宇賀がつい先日「最近深夜ラジオ聞いててさ、けっこう面白いよ」と言ったのを立花は忘れていなかった。宇賀の方は何の気なしに言っただけだから既に忘れていたのだが。
何度も言うが、立花は非常に不安定な人間である。些細なことで一喜一憂する。その変化はほとんど別人と言ってもいいほどで、多重人格者のように色々な立花が存在するのだが、どんなときも一貫して宇賀を愛している。ある意味では見上げた奴である。

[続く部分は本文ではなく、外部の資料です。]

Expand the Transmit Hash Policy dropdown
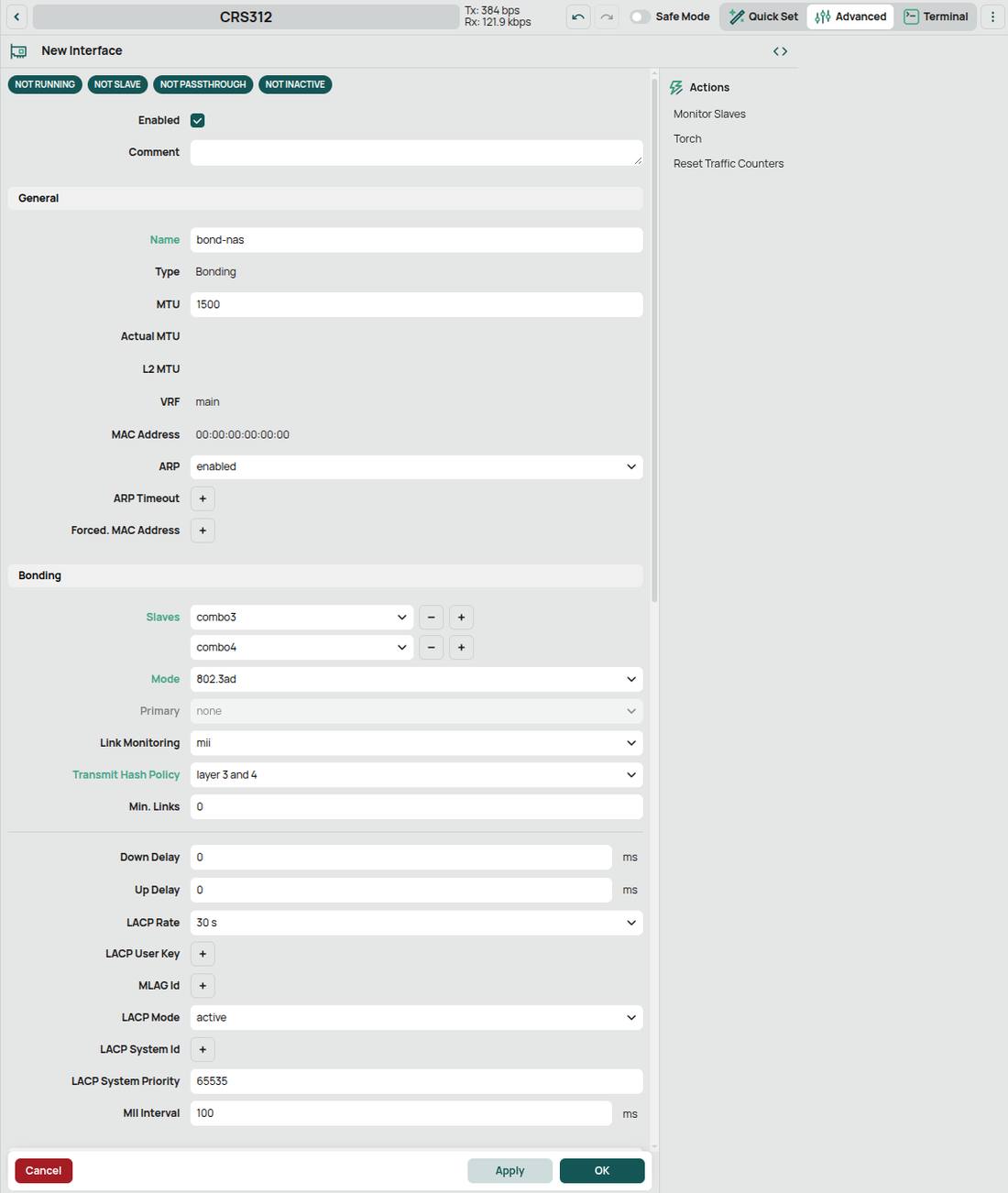Image resolution: width=1008 pixels, height=1193 pixels. click(x=416, y=775)
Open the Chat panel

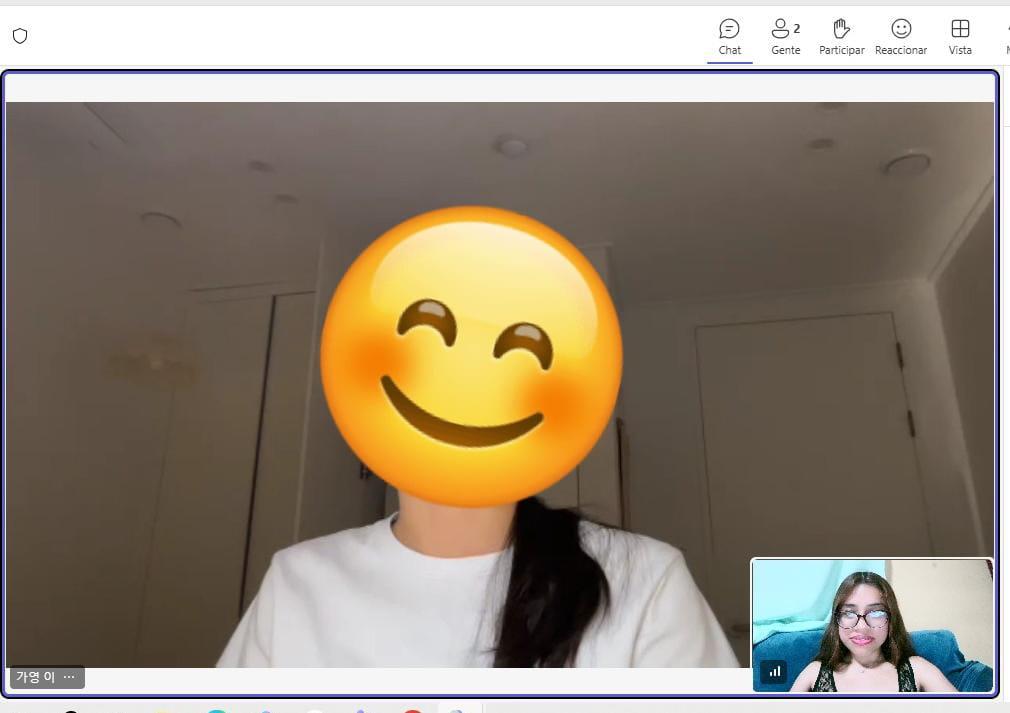[729, 37]
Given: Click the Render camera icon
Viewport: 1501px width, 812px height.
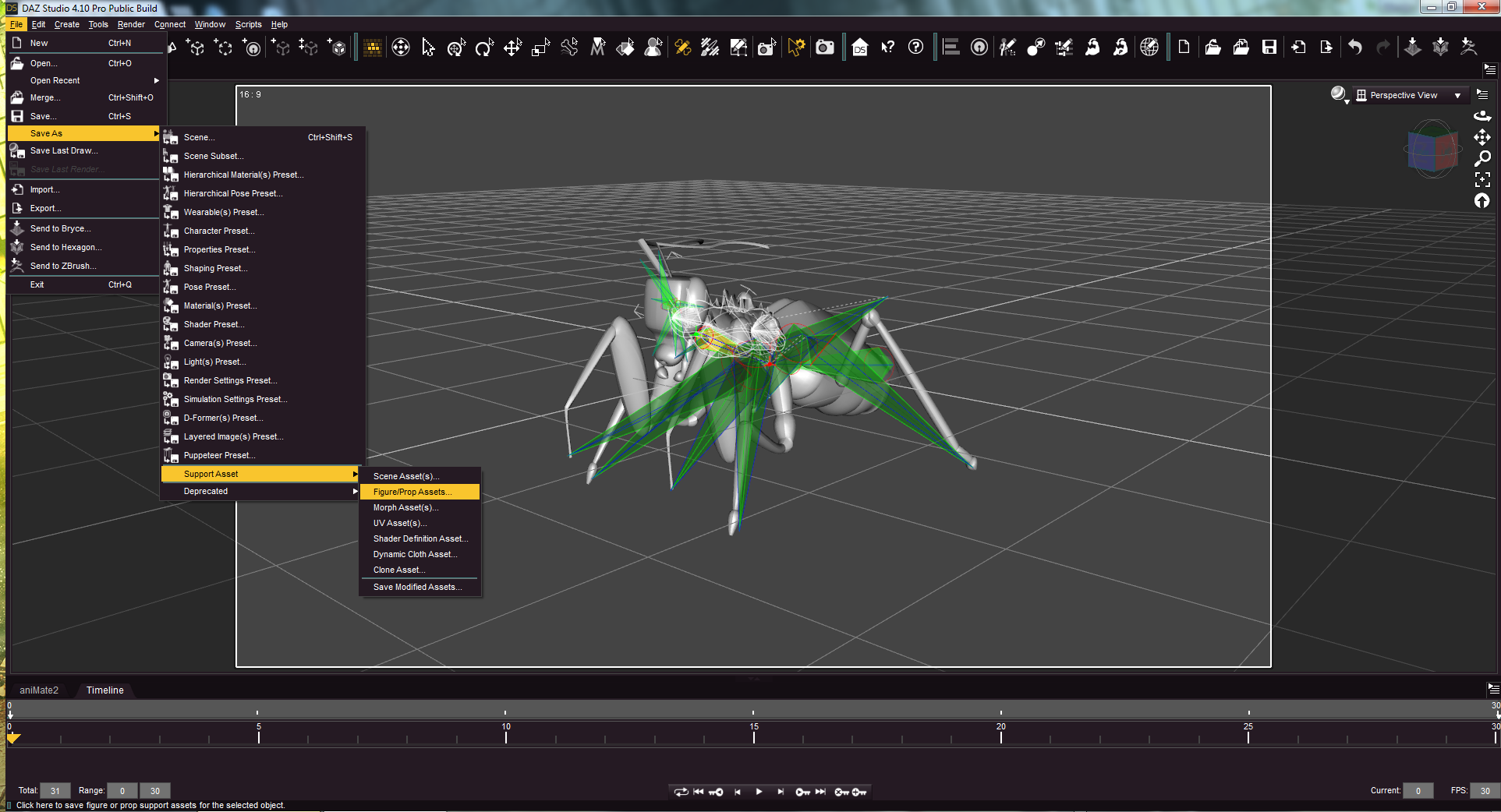Looking at the screenshot, I should point(824,48).
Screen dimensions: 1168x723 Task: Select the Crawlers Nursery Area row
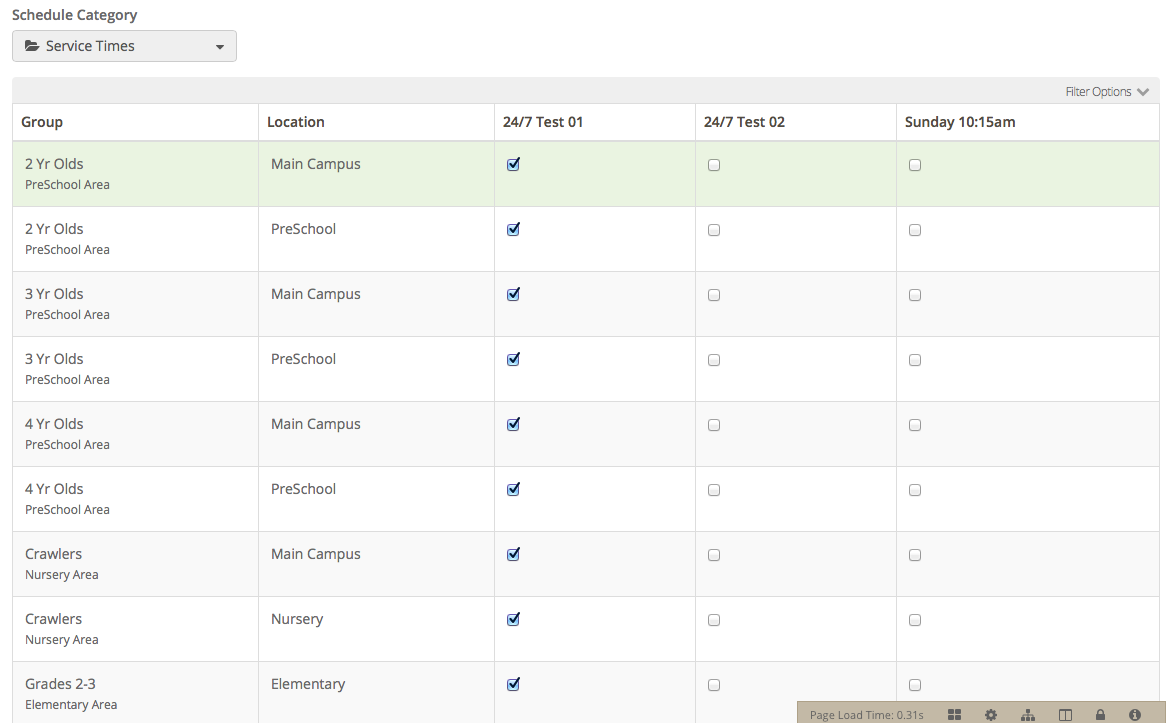135,628
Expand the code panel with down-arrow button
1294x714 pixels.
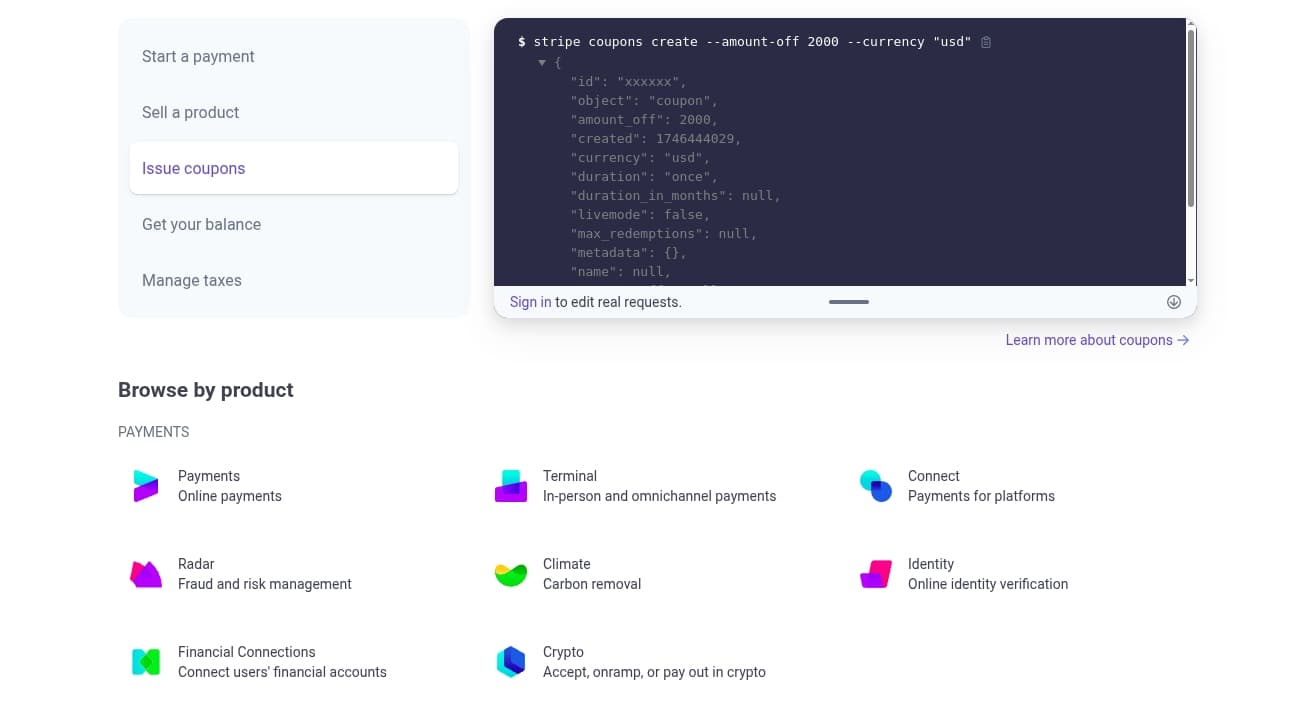point(1174,302)
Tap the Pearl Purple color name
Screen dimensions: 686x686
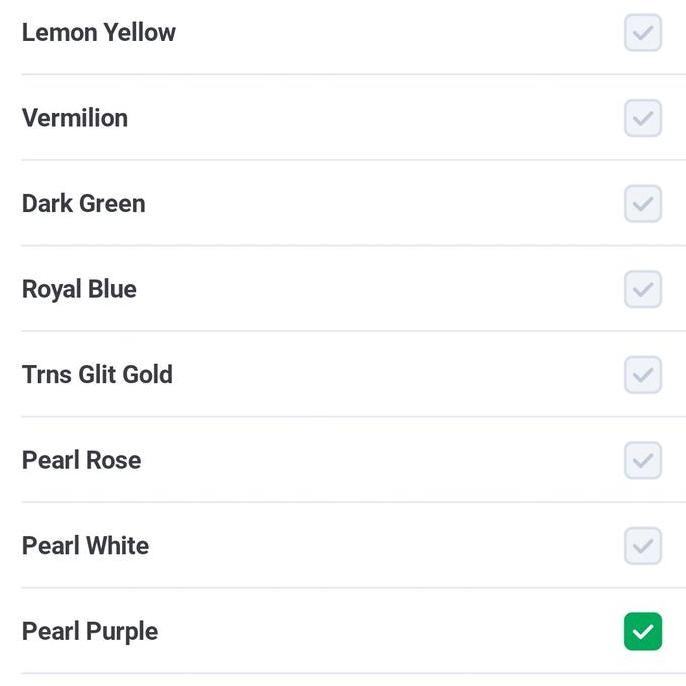pos(90,632)
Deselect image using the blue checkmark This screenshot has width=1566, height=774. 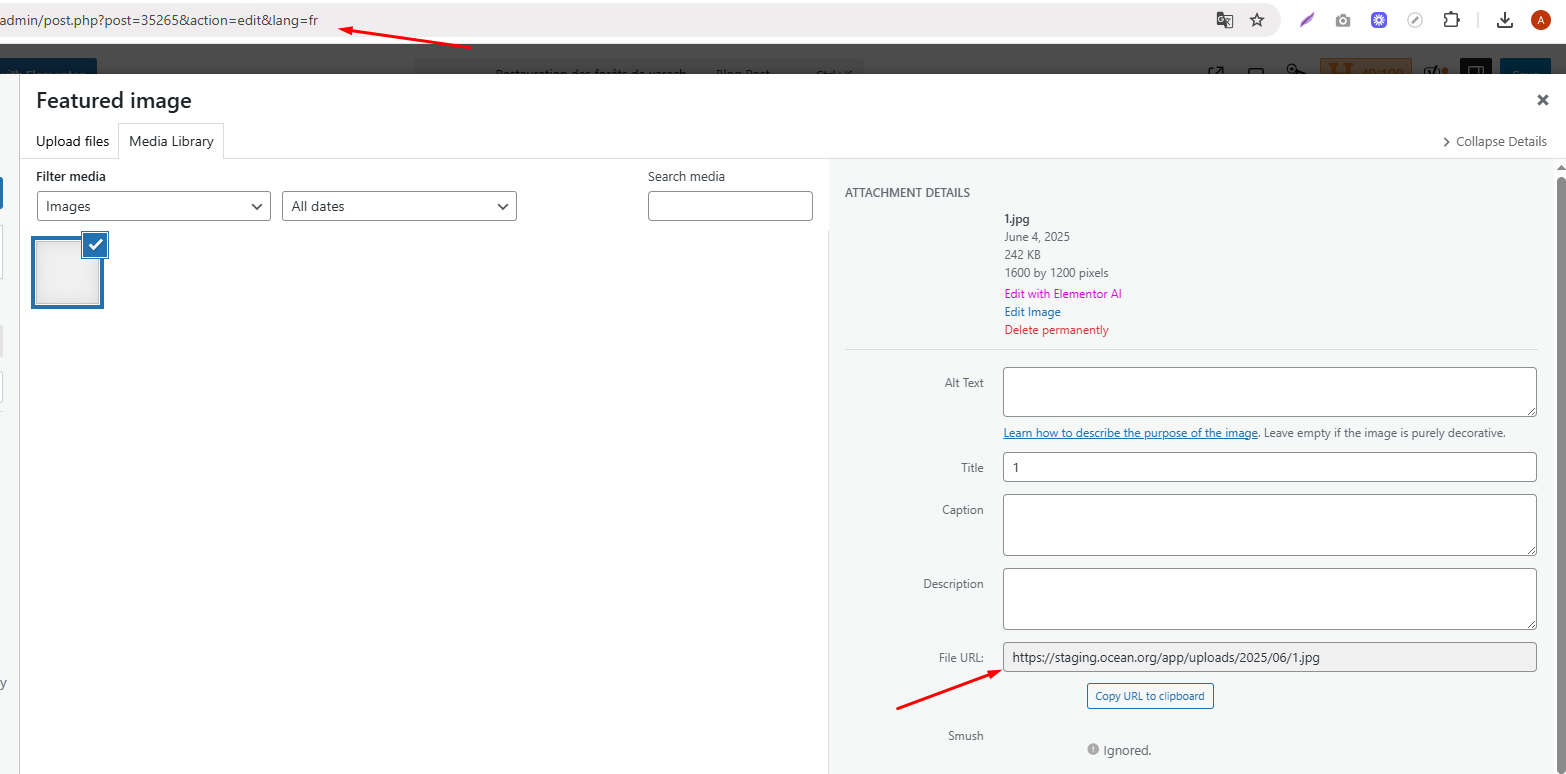click(95, 245)
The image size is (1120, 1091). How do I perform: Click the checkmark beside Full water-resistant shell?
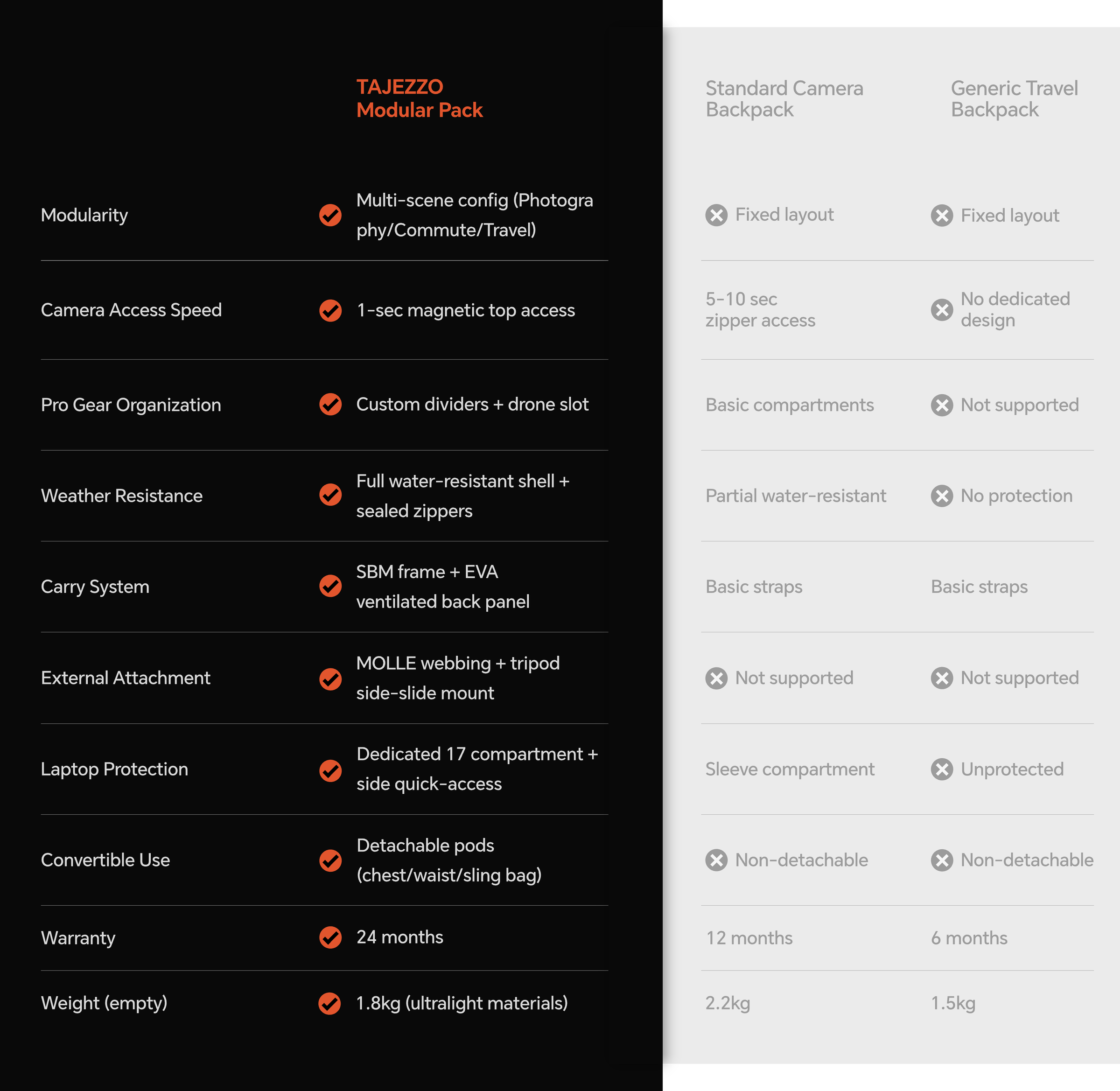click(x=330, y=495)
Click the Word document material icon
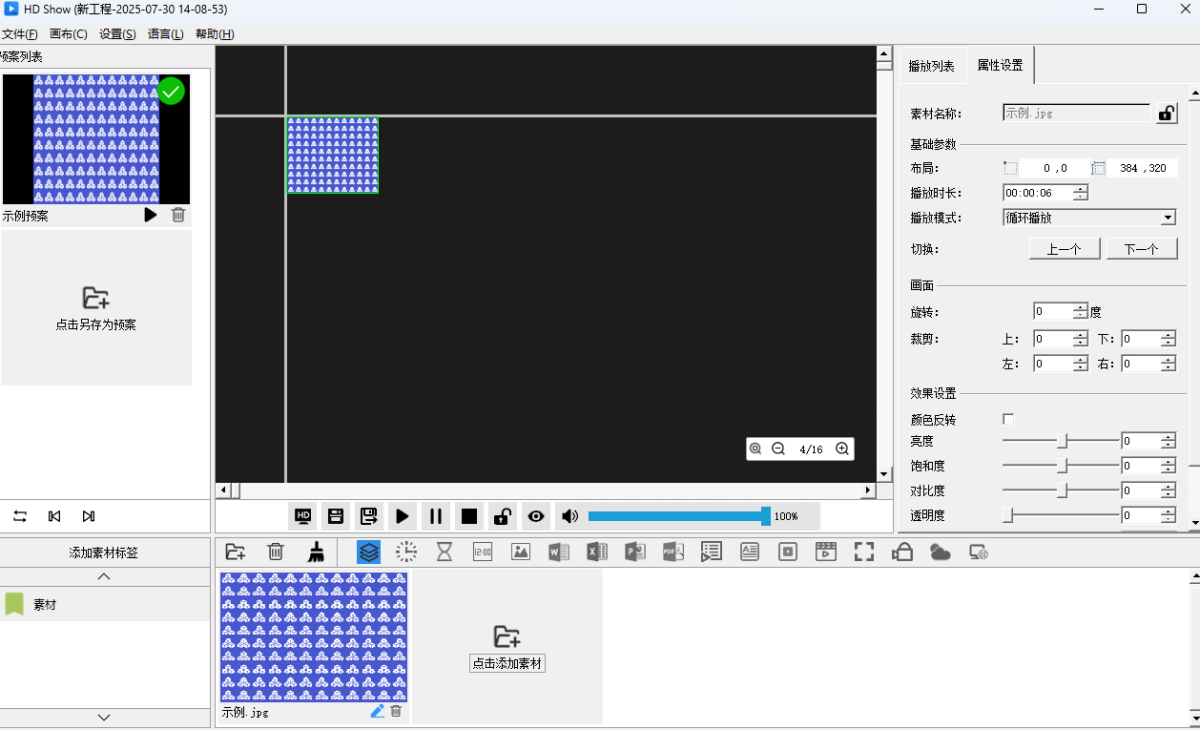Image resolution: width=1200 pixels, height=730 pixels. click(x=558, y=552)
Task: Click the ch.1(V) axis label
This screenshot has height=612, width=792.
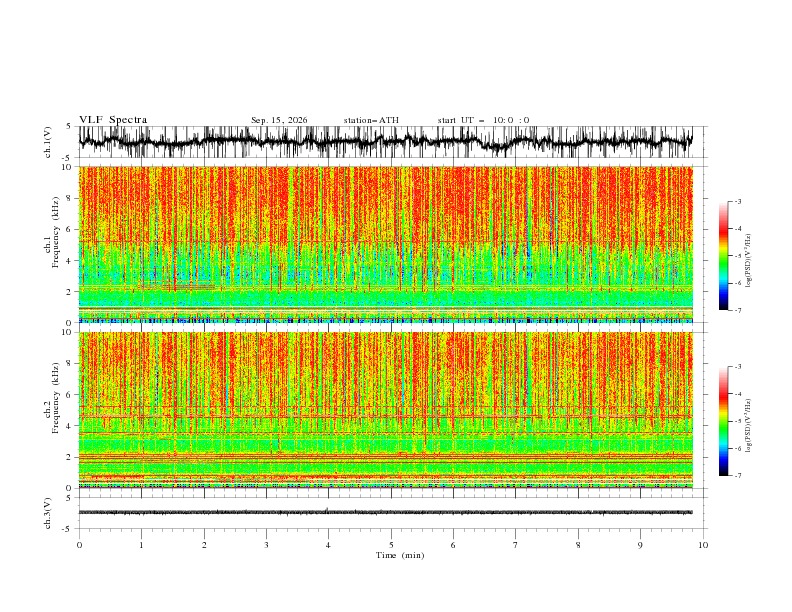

あるときは自殺志願者、あるときは理想主義者、あるときはペシミスト、あるときはアナーキスト。しかし三國との初対面時、幸か不幸か立花は希望に満ち溢れていた。そのせいで三國は立花の本質に気づけず、ついついラジオパーソナリティーを引き受けてしまった。孤立した日々に嫌気が差していた三國、そこに朗らかな男、渡りに船である。が、その船が泥船であることに気づいたのは、沈み始めてからだった。
ではなぜ、立花が三國をラジオに誘ったのか。それは単純に、面白いラジオをやるためで
ある。立花の中で、面白い人=関西人、という方程式が完成していたので、立花は関西弁の三國に白羽の矢を立てたのであった。